ここでは「血統」を重んじ、不純な血を警戒防止しなさいと、従来の仏教で「業病」とされた精神的疾患者をはじめハンセン病を排除するという考えが記されています。

 

「障害者差別解消法」施行

「障害者差別解消法」は2016年4月に施行されました。しかし、本法律が成立する10年も前の、2006年12月に、国連で「障害者権利条約」が採択され138ヵ国が批准したのですが、日本がこの中に入っていなかったことは、あまり知られていません。
日本では、2011年の「障害者基本法」成立以降、数々の障害者関連法が整備され、ようやく障害者の権利を守る姿勢について、世界の標準に並んだという状況にあり、2014年1月20日にこの条約に批准したことは、実はかなりの遅れをとっていると言わざるを得ません。
いわば、昨年の「障害者差別解消法」の施行は、世界的にみれば「やっと」という感があります。
「障害者差別解消法」とは、国や地方公共団体などの行政機関、民間事業者における障害を理由とする差別を解消するための措置などを定めることによって、障害のある人もない人も、お互いに人格を尊重しながら、「ともに生きる社会」を実現することを目的としています。
この内容は、障害者に対する「不当な差別的取り扱いの禁止」と、「合理的配慮の提供」を行政機関などに求めており、また、障害の有無に関わらず、私たち国民一人ひとりが、障害を理由とする差別の解消の推進に努めなければならないとするものです。

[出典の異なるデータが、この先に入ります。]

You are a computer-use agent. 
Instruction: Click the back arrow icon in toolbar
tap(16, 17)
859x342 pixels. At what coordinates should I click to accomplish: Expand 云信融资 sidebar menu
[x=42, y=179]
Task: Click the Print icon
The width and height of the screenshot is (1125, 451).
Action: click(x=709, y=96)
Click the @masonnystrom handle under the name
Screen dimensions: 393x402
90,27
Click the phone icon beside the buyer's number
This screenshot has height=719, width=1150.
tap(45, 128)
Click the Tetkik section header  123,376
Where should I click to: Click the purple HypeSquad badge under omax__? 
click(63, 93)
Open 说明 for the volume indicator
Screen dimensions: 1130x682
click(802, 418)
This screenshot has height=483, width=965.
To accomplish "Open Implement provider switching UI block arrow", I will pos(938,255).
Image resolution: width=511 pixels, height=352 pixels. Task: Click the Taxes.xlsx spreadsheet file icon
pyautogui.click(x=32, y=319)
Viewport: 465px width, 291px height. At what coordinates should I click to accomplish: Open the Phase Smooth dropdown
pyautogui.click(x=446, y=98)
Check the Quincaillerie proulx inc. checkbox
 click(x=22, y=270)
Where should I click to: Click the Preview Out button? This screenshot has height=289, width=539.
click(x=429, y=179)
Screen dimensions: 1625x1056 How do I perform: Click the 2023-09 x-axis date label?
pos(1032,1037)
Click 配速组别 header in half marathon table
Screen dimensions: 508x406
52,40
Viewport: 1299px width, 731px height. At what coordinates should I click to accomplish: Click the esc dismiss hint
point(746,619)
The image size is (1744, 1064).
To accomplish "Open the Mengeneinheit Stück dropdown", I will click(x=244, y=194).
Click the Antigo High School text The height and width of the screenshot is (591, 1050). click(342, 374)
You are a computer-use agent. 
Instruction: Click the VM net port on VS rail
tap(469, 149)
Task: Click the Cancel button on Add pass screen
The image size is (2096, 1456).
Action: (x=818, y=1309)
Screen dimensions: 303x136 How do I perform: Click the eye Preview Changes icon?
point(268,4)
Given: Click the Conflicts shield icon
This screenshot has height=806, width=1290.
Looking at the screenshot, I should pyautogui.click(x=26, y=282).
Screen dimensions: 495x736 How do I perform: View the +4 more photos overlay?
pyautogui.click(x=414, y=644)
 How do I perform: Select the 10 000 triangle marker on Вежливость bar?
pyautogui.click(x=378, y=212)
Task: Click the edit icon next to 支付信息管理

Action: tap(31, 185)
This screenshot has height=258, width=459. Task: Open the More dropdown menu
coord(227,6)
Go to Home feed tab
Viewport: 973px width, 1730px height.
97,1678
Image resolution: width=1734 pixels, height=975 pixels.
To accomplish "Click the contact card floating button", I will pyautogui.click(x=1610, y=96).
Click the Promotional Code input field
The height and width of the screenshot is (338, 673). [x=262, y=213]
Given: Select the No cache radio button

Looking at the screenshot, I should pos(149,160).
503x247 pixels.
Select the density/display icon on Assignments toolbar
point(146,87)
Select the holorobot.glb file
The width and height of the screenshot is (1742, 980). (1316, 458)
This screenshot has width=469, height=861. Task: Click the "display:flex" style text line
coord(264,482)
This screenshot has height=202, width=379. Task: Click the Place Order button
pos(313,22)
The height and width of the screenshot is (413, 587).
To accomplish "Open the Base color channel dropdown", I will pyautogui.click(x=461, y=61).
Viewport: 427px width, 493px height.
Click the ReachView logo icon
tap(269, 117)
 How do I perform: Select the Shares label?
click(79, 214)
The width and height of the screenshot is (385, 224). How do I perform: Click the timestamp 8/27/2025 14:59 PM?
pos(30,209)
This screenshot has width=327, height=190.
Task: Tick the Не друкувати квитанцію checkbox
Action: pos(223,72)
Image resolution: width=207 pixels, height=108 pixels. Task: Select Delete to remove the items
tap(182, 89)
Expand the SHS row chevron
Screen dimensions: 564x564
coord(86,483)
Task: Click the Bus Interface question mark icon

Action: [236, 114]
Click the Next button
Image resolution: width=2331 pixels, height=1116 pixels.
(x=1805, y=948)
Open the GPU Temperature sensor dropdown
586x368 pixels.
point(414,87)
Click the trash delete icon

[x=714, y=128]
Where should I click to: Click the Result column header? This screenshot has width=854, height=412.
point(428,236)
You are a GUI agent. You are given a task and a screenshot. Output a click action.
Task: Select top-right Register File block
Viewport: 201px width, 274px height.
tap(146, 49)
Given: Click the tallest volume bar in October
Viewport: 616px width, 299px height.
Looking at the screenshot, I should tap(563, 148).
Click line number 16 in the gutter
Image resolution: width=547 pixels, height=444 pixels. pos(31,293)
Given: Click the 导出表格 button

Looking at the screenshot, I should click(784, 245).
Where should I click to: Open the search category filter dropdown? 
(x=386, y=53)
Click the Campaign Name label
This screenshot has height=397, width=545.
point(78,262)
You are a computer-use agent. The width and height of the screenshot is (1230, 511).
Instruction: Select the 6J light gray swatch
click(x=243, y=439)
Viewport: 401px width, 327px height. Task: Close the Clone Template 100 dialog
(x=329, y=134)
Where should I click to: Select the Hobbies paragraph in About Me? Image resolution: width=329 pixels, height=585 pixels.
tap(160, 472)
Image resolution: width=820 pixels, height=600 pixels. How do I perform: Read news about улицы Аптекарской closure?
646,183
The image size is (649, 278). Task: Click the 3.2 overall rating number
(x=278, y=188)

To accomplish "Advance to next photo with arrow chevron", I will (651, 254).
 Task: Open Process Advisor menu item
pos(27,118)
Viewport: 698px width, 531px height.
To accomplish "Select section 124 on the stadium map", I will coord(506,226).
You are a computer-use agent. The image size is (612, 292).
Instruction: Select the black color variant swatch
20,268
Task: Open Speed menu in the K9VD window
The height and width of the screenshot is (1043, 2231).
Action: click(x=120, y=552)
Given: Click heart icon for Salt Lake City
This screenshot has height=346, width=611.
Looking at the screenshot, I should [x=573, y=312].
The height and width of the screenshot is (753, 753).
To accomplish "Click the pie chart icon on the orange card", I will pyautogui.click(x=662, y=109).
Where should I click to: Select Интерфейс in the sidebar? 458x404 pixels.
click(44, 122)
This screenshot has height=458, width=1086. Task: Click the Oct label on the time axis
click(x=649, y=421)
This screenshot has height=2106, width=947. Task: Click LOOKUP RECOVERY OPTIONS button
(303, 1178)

それでは、この求められている障害者に対する「不当な差別的取り扱いの禁止」と「合理的配慮の提供」について見てみます。

まず、「不当な差別的取り扱い」とは、正当な理由なく、障害を理由として、サービスの提供を拒否したり、場所や時間帯などを制限したり、障害のない人には付けないような条件を付けたりすることにより、障害者の権利利益を侵害することです。また、正当な理由があると判断した場合は、障害のある人に理由を説明し、理解を得るように努めることが望ましいとされています。
次に「合理的配慮の提供」とは、障害のある人や家族などから、何らかの配慮を求める意思の表明があった場合において、お互いの建設的対話により、その実施に当たり過重な負担にならない範囲で、必要な配慮を行うこととされます。ここでいう「意思の表明」とは、言語(手話を含む)、点字、拡大文字、筆談、実物を示すことや身振りのサインによる合図、触覚など様々な手段により意思が伝えられることをいいます。通訳や障害のある人の家族、支援者、法定代理人など、障害のある人のコミュニケーションにより、本人の意思が伝えられることも含まれます。
さらに「過重な負担」とは、個別の事案ごとに、事業への影響や可能性の程度や費用などを状況に応じて総合的・客観的に判断することが必要とされ、過重な負担にあたると判断した場合は、障害のある人に理由を説明し、理解を得るように努めることが望ましいとされています。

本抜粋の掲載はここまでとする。